> What needs to be done: If a line holds the word "helsinkimaraton", copy it from the entries.

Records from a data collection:
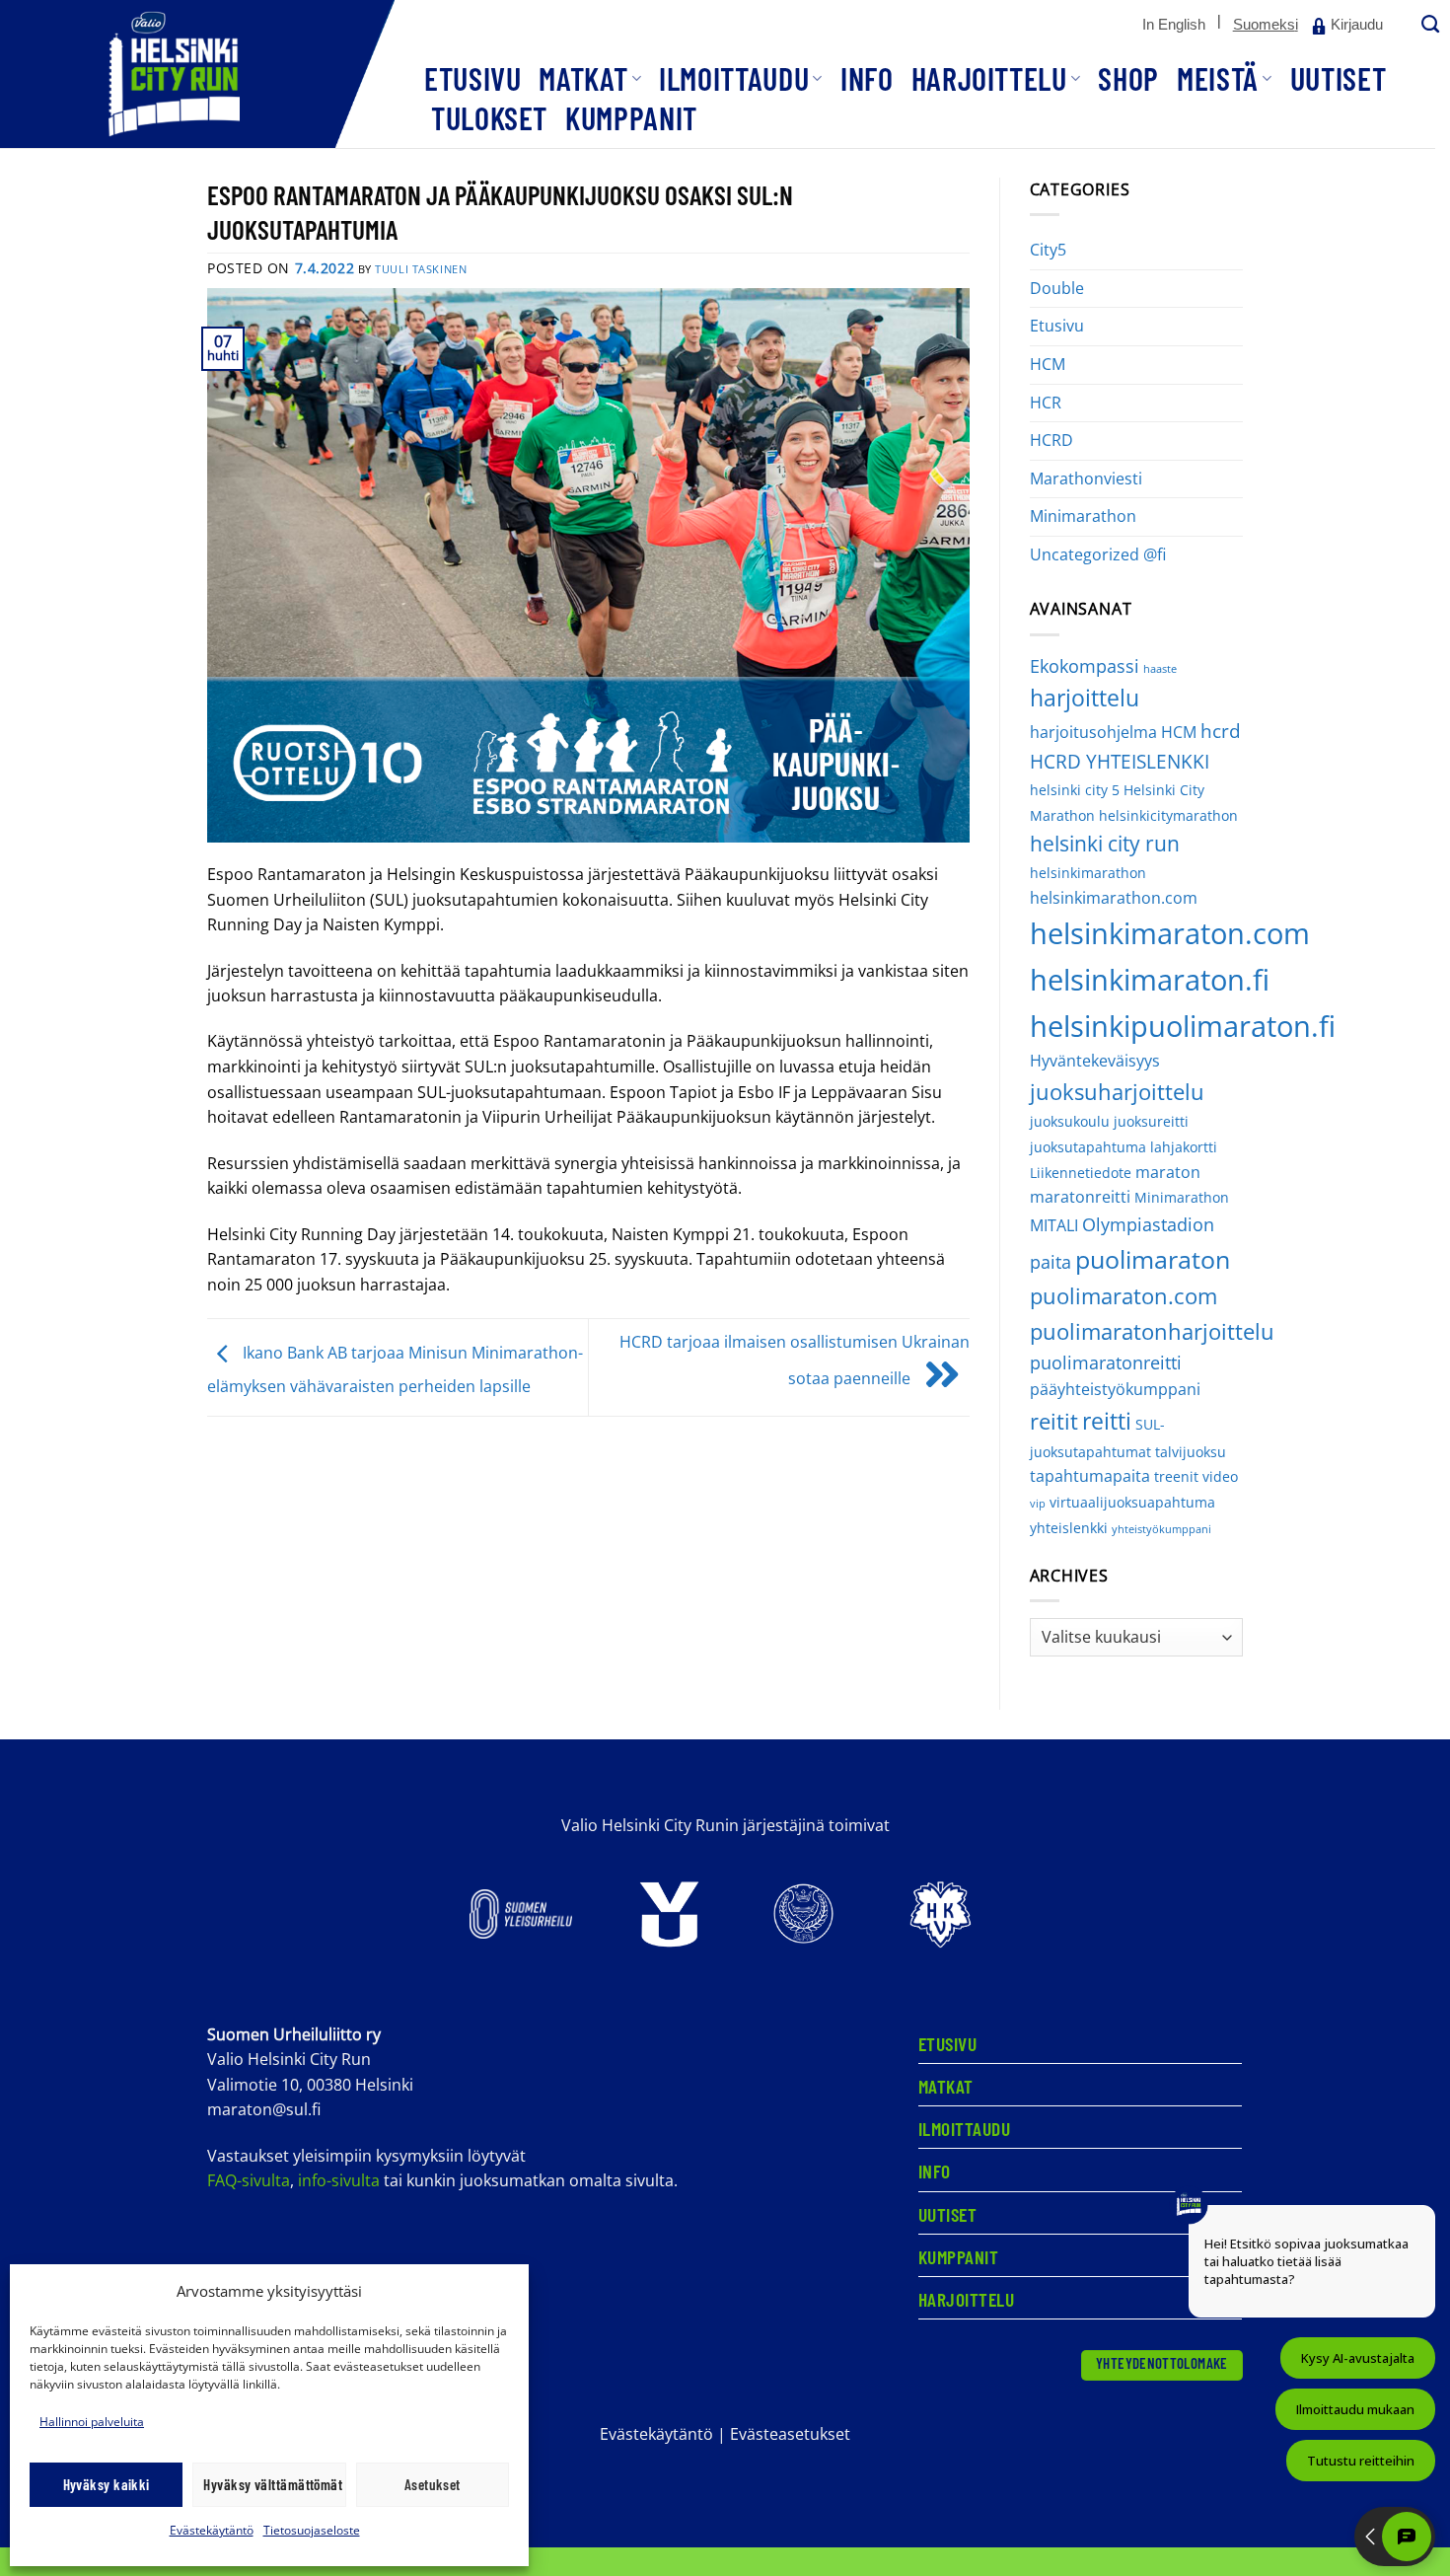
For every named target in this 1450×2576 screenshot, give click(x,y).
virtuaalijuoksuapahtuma (1132, 1502)
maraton (1167, 1172)
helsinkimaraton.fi (1149, 979)
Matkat (583, 78)
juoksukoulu (1070, 1121)
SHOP (1128, 78)
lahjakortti (1183, 1147)
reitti (1106, 1420)
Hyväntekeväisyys (1095, 1060)
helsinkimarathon (1088, 872)
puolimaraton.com (1123, 1296)
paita (1050, 1262)
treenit (1176, 1476)
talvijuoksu (1190, 1451)
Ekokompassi (1084, 666)
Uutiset (1338, 78)
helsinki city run (1105, 843)
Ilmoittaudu (734, 78)
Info (867, 78)
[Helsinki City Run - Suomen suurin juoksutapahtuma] (197, 74)
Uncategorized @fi (1098, 554)
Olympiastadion (1148, 1224)
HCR (1045, 402)
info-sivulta (339, 2180)
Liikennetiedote (1080, 1172)
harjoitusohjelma (1093, 732)
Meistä (1218, 78)
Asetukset (432, 2484)
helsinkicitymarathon (1168, 815)
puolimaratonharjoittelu (1152, 1331)
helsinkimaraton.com (1170, 933)
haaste (1160, 669)
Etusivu (472, 78)
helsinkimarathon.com (1113, 898)
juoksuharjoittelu (1117, 1091)
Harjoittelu (989, 78)
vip (1038, 1503)
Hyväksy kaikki (106, 2484)
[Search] (1428, 25)
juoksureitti (1151, 1121)
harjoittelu (1084, 697)
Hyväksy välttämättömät (272, 2484)
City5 (1048, 249)
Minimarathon (1083, 516)
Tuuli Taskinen (421, 268)
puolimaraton (1152, 1259)
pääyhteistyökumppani (1115, 1389)
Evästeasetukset (790, 2434)
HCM (1047, 364)
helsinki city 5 (1075, 789)
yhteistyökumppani (1161, 1529)
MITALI (1054, 1225)
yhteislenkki (1069, 1527)
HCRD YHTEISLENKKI (1119, 761)
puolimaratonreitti (1106, 1362)
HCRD (1051, 440)
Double (1057, 288)
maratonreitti (1080, 1197)
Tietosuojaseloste (311, 2530)
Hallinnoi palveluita (91, 2421)
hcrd (1220, 730)
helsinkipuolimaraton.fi (1183, 1025)
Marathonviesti (1086, 478)
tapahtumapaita (1090, 1476)
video (1220, 1476)
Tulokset (489, 117)
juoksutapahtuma (1088, 1147)
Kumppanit (631, 117)
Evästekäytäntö (212, 2530)
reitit (1054, 1421)
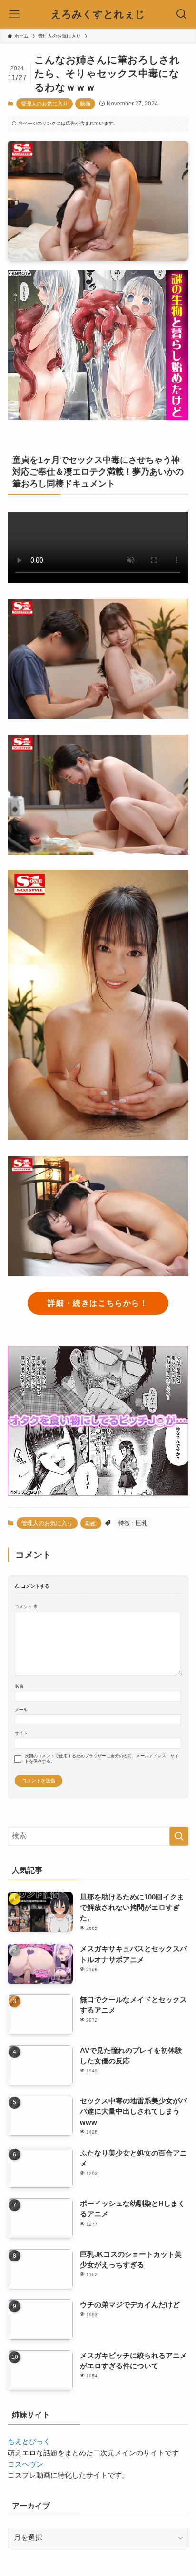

> Answer for this exercise:
helsinkimaraton.fi (1149, 979)
helsinkimaraton.com (1170, 933)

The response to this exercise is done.